January 18, 2025
La gota provoca brotes articulares dolorosos y puede ser un indicio de enfermedad del riñón. Conoce los síntomas, los tratamientos y las estrategias de prevención para controlar la gota.
¿Te despiertas con un dolor repentino e intenso en el dedo gordo del pie, en el pie o en otra articulación? Es posible que padezcas gota, una forma dolorosa de artritis relacionada con niveles elevados de ácido úrico en la sangre. Si no se trata, la gota puede provocar daños articulares a largo plazo. También puede ser síntoma de problemas renales.
¿Qué es la gota?
La gota es un tipo grave de artritis causada por la acumulación de cristales de ácido úrico en las articulaciones. El síntoma más común es un dolor intenso, que suele aparecer por la noche, en una sola articulación, a menudo en el dedo gordo del pie.
La articulación también puede estar hinchada, rígida, enrojecida y sensible al tacto.
“La gota es una de esas enfermedades que pueden parecerse a otras muchas”, afirma Andrea Thompson Adams, una paciente que padece gota. “Saber a qué te enfrentas marca una gran diferencia. Con medicación, dieta y ejercicio regular, consigo mantenerla bajo control la mayor parte del tiempo”.
¿Está relacionada la gota con la enfermedad del riñón?
Sí. La gota y la enfermedad del riñón suelen ir de la mano. Los niveles elevados de ácido úrico pueden dañar los riñones con el tiempo. Al mismo tiempo, si los riñones no funcionan bien, pueden tener dificultades para eliminar el ácido úrico del organismo, lo que crea un círculo vicioso peligroso.
“Mi marido, Denis, padecía gota. No conseguía librarse de ella. Investigué y descubrí que la acumulación de ácido úrico provoca la gota. En el caso de Denis, era una señal de que sus riñones no funcionaban correctamente”, explica Lindsay, donante de riñón. “Sus riñones no filtraban el ácido úrico”.

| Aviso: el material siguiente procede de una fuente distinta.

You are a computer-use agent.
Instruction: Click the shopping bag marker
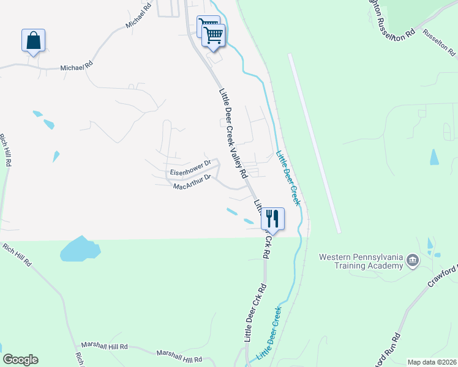click(33, 41)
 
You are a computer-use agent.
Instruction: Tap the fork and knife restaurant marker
click(272, 218)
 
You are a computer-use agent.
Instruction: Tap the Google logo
click(20, 360)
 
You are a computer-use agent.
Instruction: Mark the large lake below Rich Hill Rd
click(79, 249)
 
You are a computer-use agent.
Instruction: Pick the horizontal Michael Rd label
click(76, 67)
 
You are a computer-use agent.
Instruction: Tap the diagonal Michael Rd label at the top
click(138, 15)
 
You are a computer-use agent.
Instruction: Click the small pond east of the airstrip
click(434, 157)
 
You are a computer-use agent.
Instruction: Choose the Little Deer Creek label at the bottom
click(272, 333)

Por eso, la gota podría ser un signo de alerta temprana de una enfermedad del riñón crónica. La enfermedad del riñón puede empeorar con el tiempo y provocar falla renal, diálisis o incluso la muerte. Conocer tu riesgo es fundamental.
¿Corres el riesgo de padecer una enfermedad del riñón? Haz nuestro test de un minuto para averiguarlo.
Factores de riesgo de la gota
La gota es más frecuente en:
- Hombres mayores de 40 años
- Mujeres posmenopáusicas
- Personas con antecedentes familiares de gota
Tienes más probabilidades de desarrollar gota si padeces:
- Presión Arterial Alta
- Diabetes
- Obesidad
- Enfermedad cardíaca
- Enfermedad del Riñón
- Problemas de tiroides
- Exposición al plomo
Ciertos medicamentos (como los diuréticos o los fármacos de quimioterapia) también pueden provocar gota.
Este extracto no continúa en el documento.